Start of Data extract

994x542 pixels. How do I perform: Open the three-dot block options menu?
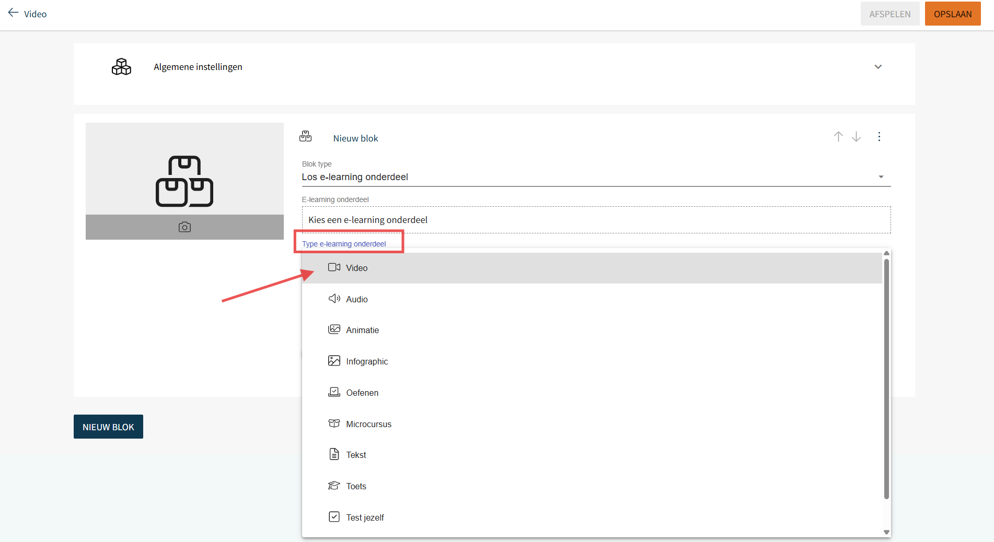pos(879,137)
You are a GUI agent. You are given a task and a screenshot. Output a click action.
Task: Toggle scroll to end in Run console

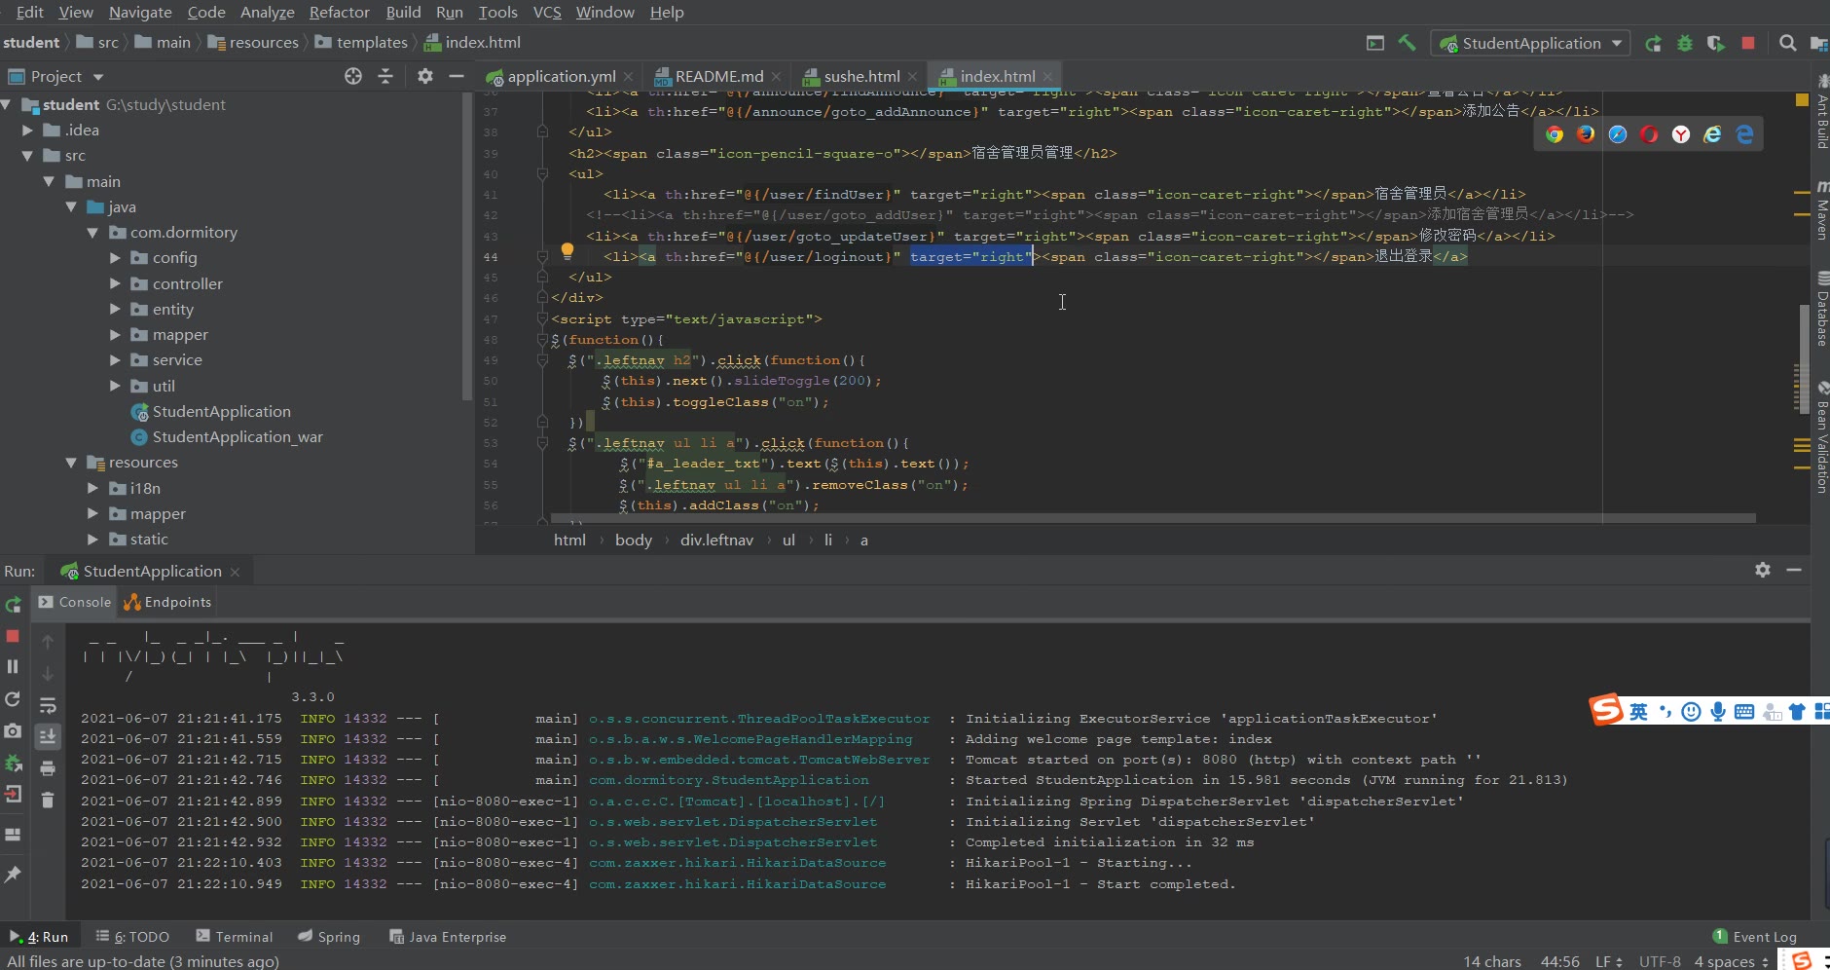(x=48, y=736)

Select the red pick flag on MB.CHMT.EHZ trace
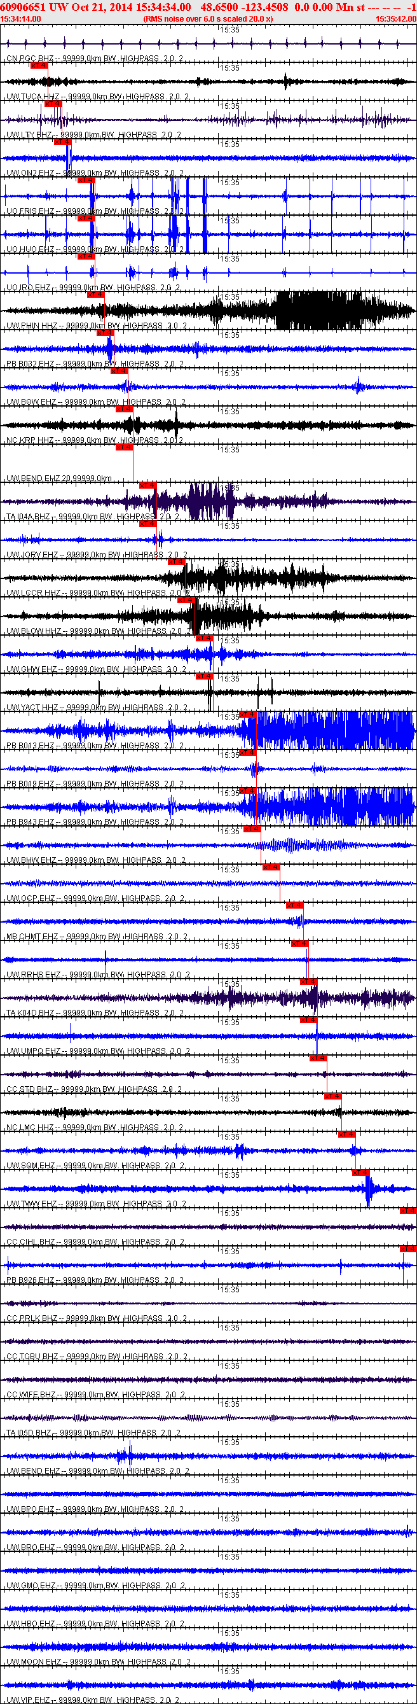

End of Data extract

_Description of the task_:
Print the records above exactly as they stand, but leave out the pictures.

_Answer to the exercise_:
994x542 pixels. How do I perform: Open the three-dot block options menu?
pos(879,137)
You are a GUI agent. You are given a task and a screenshot. Output a click action.
Task: Toggle scroll to end in Run console

(x=48, y=736)

Select the red pick flag on MB.CHMT.EHZ trace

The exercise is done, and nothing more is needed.